Some records:
-=-=-

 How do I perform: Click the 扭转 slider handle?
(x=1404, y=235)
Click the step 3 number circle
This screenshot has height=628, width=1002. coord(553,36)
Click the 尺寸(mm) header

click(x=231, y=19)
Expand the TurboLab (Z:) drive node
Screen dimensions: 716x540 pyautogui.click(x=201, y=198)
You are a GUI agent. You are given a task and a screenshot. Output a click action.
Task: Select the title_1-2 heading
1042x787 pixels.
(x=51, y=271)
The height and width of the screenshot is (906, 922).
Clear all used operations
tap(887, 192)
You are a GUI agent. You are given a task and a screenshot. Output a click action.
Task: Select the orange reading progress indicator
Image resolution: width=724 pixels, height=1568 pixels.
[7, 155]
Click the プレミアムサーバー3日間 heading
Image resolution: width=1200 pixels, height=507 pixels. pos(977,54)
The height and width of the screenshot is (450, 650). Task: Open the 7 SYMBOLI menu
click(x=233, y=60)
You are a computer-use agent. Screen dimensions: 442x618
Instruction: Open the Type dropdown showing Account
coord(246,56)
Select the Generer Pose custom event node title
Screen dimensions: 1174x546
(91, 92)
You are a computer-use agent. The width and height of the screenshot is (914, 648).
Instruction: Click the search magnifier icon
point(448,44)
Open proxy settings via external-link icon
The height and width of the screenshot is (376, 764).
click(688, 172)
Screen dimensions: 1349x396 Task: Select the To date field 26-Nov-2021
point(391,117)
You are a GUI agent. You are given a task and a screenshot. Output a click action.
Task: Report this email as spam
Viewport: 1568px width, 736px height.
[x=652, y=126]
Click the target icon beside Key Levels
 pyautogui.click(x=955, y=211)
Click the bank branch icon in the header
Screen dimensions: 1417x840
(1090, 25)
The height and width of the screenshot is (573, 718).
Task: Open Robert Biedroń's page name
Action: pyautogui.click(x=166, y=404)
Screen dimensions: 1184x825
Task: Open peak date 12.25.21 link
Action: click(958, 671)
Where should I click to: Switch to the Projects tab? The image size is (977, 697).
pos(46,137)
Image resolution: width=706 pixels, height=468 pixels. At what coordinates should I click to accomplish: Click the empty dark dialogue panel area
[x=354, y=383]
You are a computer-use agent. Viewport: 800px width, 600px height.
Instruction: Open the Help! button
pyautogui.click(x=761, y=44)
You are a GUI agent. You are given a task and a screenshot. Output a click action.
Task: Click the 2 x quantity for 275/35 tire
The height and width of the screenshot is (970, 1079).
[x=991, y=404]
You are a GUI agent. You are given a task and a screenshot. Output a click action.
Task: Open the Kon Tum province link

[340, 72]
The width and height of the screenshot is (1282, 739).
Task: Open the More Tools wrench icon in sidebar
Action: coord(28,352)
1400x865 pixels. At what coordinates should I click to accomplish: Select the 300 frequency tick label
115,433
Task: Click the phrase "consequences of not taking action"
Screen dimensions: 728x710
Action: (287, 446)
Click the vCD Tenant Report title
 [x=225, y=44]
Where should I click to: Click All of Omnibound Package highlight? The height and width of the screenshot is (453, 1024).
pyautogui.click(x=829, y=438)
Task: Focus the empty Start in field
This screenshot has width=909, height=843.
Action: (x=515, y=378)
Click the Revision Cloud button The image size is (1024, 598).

-=-=-

DIRECTIONS | Return every line of the records that contains the word "size", treating uppercase and lowercase as different.

SOLUTION TO THE PROBLEM |
Where should I click to: Switch to the Projects tab? The image size is (977, 697).
Click the Revision Cloud button The image size is (1024, 598).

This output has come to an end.